12:10 On my way out, I get a call from a communication manager working at a client’s. We have a few moving projects and materials that we need to chat through to plan timings and responsibilities. I receive an email from a CEO asking for advice on how to best respond to a shareholder’s email comprising a few critical questions, which I pass on to our CEO Tobias since it’s semi-urgent and I’ll be held up during the afternoon.

15:30 The visual direction meeting has gone over time and is wrapping up. I leave with some actions and will put together a shot list for the photographer coming in to take photos of the office and staff in two weeks’ time. As it’s that time of year for financial reports, I also take a look at designed draft for the quarterly report and mark it up with some changes before I pass it on to the next reviewer.

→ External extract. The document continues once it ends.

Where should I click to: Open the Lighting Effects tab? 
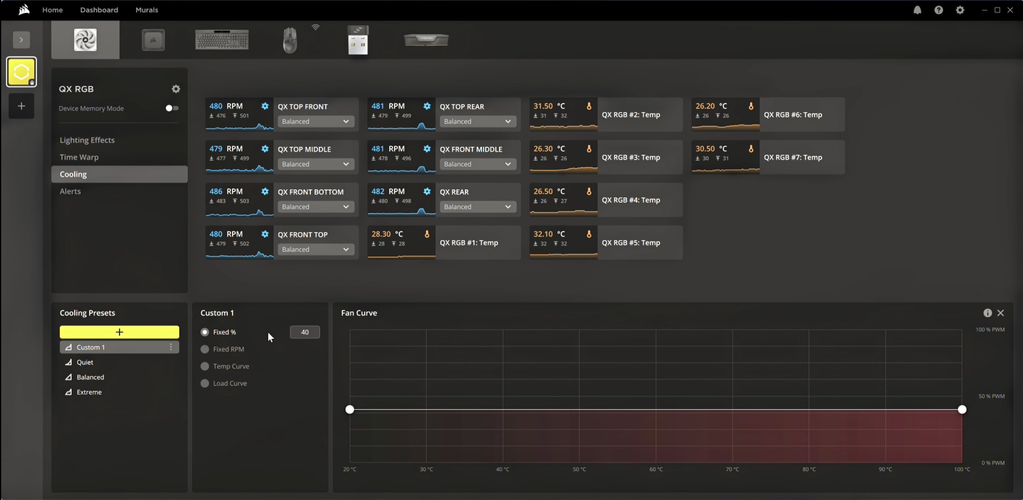[87, 140]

16:50 Finally, the day is slowing down, and I set off for home. I like to leverage transit times like this, so I usually listen to a podcast or call grandma to say hi.

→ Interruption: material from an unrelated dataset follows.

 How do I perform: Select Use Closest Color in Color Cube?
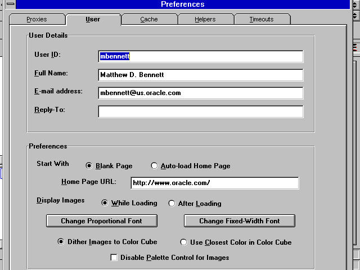click(183, 242)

19:30 After dinner and time to quickly recharge after the day, I pick up the laptop again to sort a few minor things needing minor brain power. This included ordering snacks, toilet paper, coffee and oat milk – above all, the COO title in a start-up means to keep the team happy! But also catching up on newsletters and news as well as looking at blog and social media ideas for our own marketing purposes as Elisabeth and I have a catch-up about this tomorrow.

21:15 My boyfriend is happily watching some food-related videos online, current favorites include Somebody feed Phil, Bon Appétit Test Kitchen and Matgeek by this time. I join him and a few minutes later, I’m hungry again and busy writing up a new travel destination or recipes.

22:30 During winter time, it appears I’m neither a night owl nor an early bird, meaning that I am in bed by this time. This has been the first full winter for me in Sweden after seven years in London, and I’ve really noticed that the lack of light has caused me much more of a struggle than I thought.